Researchers are digging into these questions, but the housing market is big, complex and varies hugely from place to place. And the research there is doesn’t always support higher density equaling lower cost, or even relaxed regulations resulting in more construction. A study published last month in Urban Affairs Review found that upzoning land around Chicago transit stations didn’t result in increased housing production, but prices for existing housing did go up.

Another study last year in Urban Studies contended that housing is less of a problem related to inequality than wages, employment and skills. As for upzoning and building more densely?

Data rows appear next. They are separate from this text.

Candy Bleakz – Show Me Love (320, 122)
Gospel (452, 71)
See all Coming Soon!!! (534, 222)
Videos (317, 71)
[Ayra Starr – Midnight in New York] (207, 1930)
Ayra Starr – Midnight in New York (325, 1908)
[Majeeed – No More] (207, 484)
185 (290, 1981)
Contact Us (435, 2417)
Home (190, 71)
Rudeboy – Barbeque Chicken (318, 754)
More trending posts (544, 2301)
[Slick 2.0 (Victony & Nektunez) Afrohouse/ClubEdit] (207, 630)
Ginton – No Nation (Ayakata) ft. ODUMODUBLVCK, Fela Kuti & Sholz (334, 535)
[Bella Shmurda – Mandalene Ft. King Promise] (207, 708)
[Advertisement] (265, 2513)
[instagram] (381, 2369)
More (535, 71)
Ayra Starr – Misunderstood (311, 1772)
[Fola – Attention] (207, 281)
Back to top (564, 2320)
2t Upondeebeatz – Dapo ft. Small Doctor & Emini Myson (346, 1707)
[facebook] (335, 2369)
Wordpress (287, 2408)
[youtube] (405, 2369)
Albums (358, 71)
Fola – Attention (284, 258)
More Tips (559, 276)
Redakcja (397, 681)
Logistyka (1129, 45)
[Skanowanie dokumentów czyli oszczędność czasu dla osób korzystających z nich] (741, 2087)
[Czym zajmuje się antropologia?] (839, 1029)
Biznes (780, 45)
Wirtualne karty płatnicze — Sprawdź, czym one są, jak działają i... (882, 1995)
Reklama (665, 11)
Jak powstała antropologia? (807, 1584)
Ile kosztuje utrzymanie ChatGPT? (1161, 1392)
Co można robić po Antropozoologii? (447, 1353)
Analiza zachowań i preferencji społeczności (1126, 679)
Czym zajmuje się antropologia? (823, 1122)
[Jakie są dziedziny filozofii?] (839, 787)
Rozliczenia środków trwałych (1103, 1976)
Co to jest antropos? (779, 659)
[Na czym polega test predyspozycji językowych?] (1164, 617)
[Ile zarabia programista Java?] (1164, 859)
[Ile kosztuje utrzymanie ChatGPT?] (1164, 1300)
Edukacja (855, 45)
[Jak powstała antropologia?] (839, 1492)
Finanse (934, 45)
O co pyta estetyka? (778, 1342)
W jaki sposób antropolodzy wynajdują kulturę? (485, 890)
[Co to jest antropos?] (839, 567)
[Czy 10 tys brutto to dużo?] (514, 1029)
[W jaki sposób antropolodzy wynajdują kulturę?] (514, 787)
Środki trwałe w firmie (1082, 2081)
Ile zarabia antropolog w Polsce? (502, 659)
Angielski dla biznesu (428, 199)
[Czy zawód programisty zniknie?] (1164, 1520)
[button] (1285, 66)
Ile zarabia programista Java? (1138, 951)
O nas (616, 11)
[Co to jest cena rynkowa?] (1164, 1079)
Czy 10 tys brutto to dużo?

It mainly leads to building high-end housing in desirable locations,” co-author Andrés Rodríguez-Pose told CityLab.

Whatever solutions are found, they’re likely to be long-term, complex and multifaceted.

“People say things like we’ve got to reduce the cost of construction. We’ve got to get government regulation down,” said Charlotte mayor Vi Lyles at the National Association of Homebuilders forum.

But, while she said local government should look at changing regulations, using public land and finding more creative financing, we shouldn’t ignore low wages and other systemic issues. “Building is a lot easier than actually solving the problem.”